* GOAL OF THE EXERCISE
Look through the material below. Return exactly the lines from the one with "For every named target in this 261×2576" through the one with "Рецепты (32, 435)", both included.

* EXERCISE MATERIALS
= = = = = = =

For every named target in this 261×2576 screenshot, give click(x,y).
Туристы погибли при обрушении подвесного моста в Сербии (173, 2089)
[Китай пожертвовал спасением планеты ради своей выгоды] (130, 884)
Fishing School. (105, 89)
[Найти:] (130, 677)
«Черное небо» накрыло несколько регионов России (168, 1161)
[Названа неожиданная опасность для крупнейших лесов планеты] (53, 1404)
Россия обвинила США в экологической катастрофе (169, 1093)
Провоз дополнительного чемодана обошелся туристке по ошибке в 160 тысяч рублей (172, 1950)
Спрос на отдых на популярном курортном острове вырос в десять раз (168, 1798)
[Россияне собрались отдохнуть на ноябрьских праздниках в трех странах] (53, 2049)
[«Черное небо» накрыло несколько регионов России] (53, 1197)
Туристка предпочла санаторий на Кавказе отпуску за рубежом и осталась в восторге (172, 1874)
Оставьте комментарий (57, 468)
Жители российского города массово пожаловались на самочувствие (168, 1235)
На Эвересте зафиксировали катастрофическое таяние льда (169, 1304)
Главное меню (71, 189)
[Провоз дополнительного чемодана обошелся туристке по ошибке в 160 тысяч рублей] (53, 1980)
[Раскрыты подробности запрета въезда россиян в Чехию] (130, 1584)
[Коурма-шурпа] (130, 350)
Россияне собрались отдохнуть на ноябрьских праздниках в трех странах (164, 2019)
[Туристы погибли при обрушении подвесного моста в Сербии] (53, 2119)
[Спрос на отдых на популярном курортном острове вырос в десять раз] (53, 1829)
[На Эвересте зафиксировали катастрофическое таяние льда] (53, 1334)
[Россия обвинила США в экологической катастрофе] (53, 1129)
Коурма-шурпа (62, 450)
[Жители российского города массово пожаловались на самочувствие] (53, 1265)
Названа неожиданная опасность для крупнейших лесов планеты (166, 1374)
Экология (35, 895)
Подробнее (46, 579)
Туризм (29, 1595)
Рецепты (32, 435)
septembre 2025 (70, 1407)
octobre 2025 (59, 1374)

= = = = = = =

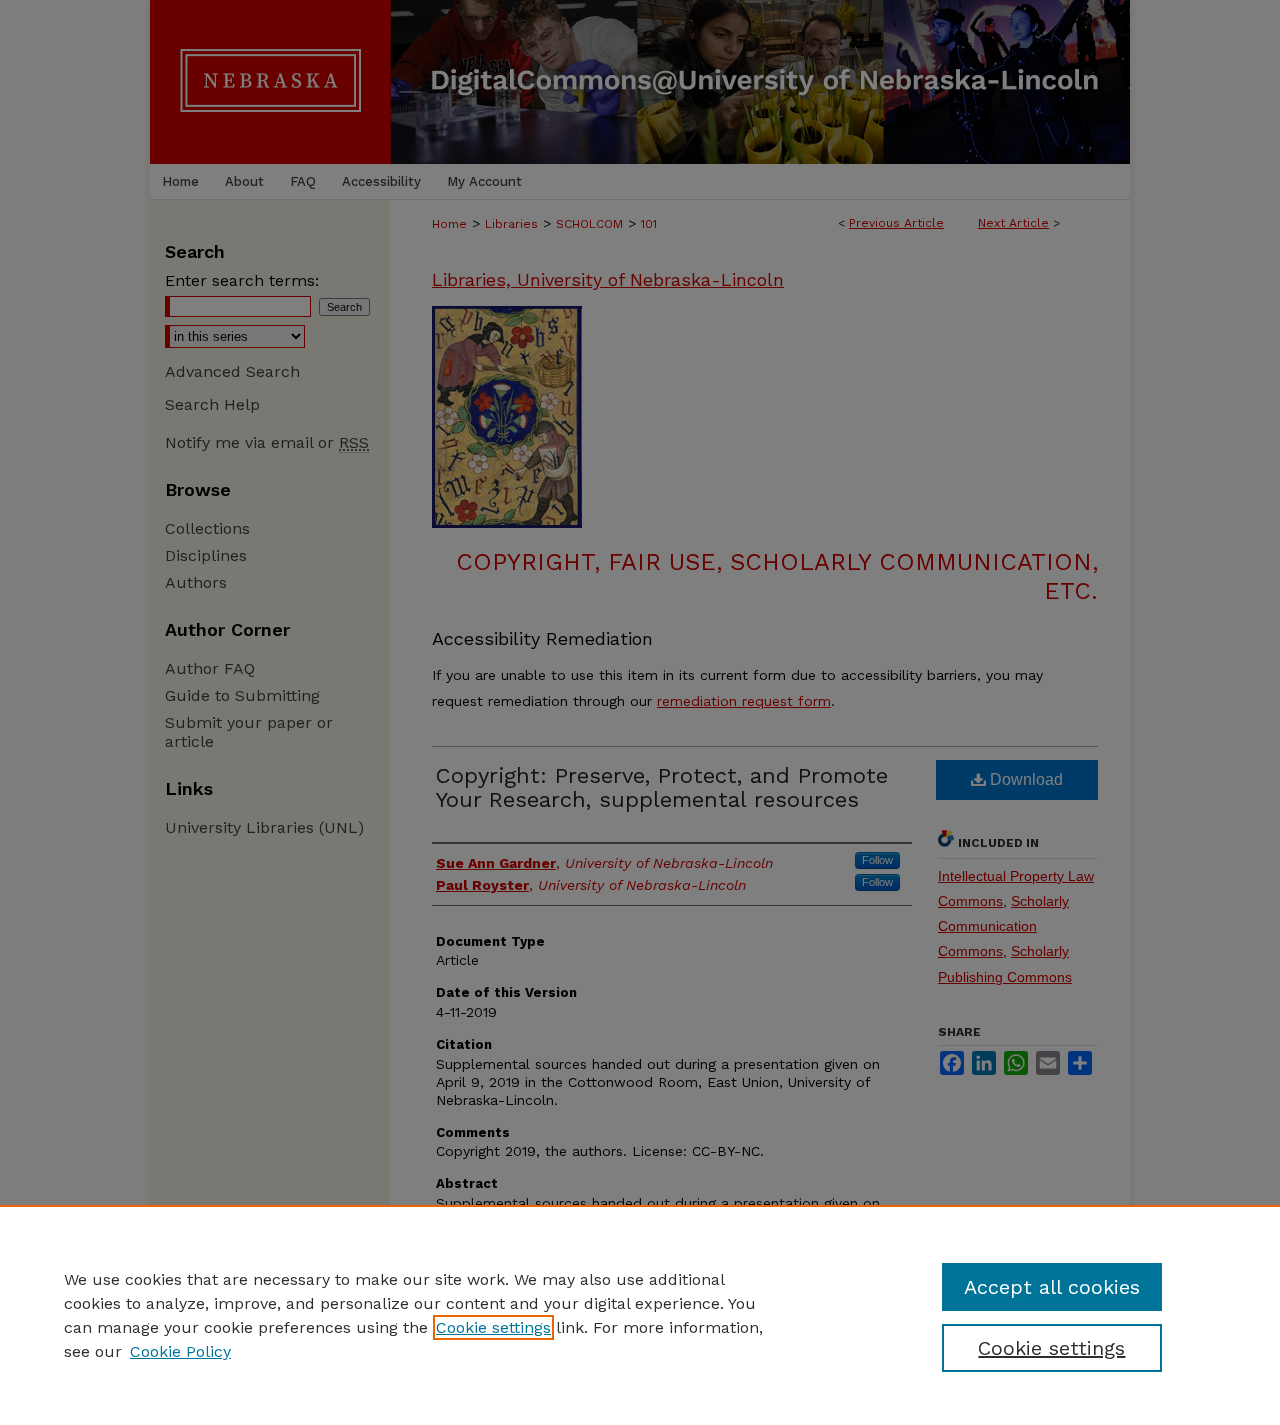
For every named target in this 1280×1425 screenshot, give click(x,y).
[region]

= = = = = = =

* RESULT OF THIS TASK
For every named target in this 261×2576 screenshot, give click(x,y).
Туристы погибли при обрушении подвесного моста в Сербии (173, 2089)
[Китай пожертвовал спасением планеты ради своей выгоды] (130, 884)
Fishing School. (105, 89)
[Найти:] (130, 677)
«Черное небо» накрыло несколько регионов России (168, 1161)
[Названа неожиданная опасность для крупнейших лесов планеты] (53, 1404)
Россия обвинила США в экологической катастрофе (169, 1093)
Провоз дополнительного чемодана обошелся туристке по ошибке в 160 тысяч рублей (172, 1950)
Спрос на отдых на популярном курортном острове вырос в десять раз (168, 1798)
[Россияне собрались отдохнуть на ноябрьских праздниках в трех странах] (53, 2049)
[«Черное небо» накрыло несколько регионов России] (53, 1197)
Туристка предпочла санаторий на Кавказе отпуску за рубежом и осталась в восторге (172, 1874)
Оставьте комментарий (57, 468)
Жители российского города массово пожаловались на самочувствие (168, 1235)
На Эвересте зафиксировали катастрофическое таяние льда (169, 1304)
Главное меню (71, 189)
[Провоз дополнительного чемодана обошелся туристке по ошибке в 160 тысяч рублей] (53, 1980)
[Раскрыты подробности запрета въезда россиян в Чехию] (130, 1584)
[Коурма-шурпа] (130, 350)
Россияне собрались отдохнуть на ноябрьских праздниках в трех странах (164, 2019)
[Туристы погибли при обрушении подвесного моста в Сербии] (53, 2119)
[Спрос на отдых на популярном курортном острове вырос в десять раз] (53, 1829)
[На Эвересте зафиксировали катастрофическое таяние льда] (53, 1334)
[Россия обвинила США в экологической катастрофе] (53, 1129)
Коурма-шурпа (62, 450)
[Жители российского города массово пожаловались на самочувствие] (53, 1265)
Названа неожиданная опасность для крупнейших лесов планеты (166, 1374)
Экология (35, 895)
Подробнее (46, 579)
Туризм (29, 1595)
Рецепты (32, 435)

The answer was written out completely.